▶ **Problem requirements**: Look through the entries below and return all lines including the word "will".

○ ○ ○ ○ ○

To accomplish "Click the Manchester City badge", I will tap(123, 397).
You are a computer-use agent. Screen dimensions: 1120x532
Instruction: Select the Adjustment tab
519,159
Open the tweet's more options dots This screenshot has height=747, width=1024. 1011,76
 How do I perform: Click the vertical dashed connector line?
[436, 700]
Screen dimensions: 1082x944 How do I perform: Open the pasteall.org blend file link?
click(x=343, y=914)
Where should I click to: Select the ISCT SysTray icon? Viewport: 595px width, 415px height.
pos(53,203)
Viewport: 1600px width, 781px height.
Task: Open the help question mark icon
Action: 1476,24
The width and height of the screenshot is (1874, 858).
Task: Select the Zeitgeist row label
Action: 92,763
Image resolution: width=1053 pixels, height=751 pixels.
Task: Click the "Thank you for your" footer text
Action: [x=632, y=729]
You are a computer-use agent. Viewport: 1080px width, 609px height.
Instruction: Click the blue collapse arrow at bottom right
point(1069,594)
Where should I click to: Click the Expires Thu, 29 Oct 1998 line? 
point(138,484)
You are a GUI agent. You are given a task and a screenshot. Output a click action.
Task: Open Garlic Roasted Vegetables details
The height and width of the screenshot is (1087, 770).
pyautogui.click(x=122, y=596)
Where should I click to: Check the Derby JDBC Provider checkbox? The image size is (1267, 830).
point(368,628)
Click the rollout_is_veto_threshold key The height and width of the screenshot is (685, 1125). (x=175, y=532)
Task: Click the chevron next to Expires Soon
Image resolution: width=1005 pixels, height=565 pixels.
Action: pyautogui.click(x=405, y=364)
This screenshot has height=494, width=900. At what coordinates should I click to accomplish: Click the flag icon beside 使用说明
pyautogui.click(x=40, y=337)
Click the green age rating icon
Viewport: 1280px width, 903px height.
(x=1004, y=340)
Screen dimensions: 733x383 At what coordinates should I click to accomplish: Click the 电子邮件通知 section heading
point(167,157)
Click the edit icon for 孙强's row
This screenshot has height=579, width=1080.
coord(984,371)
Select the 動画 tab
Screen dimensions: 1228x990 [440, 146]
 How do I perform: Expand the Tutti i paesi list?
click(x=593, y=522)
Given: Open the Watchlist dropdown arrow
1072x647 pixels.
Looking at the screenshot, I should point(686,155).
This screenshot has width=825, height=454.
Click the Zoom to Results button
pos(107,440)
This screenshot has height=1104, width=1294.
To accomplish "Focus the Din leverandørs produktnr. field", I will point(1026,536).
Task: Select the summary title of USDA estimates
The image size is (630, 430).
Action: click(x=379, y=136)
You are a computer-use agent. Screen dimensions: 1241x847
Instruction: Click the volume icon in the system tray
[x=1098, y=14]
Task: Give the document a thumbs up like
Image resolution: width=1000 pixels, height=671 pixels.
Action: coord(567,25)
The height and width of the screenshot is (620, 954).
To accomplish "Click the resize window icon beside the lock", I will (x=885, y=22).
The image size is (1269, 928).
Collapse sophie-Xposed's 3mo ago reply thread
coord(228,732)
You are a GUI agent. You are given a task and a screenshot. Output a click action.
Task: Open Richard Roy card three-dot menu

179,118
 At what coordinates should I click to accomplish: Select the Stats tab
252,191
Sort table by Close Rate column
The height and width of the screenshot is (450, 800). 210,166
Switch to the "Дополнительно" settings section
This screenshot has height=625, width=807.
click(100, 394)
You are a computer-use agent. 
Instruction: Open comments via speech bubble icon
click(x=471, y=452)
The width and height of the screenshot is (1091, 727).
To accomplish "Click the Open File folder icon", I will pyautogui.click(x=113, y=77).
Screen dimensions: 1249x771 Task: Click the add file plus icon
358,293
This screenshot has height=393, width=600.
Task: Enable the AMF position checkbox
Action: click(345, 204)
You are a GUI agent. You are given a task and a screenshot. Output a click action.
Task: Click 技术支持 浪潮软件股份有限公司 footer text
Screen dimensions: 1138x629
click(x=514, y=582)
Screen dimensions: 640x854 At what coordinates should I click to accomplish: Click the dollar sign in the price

○ ○ ○ ○ ○

▶ **Task result**:
To accomplish "Click the Manchester City badge", I will tap(123, 397).
To accomplish "Focus the Din leverandørs produktnr. field", I will point(1026,536).
To accomplish "Click the resize window icon beside the lock", I will (x=885, y=22).
To accomplish "Click the Open File folder icon", I will pyautogui.click(x=113, y=77).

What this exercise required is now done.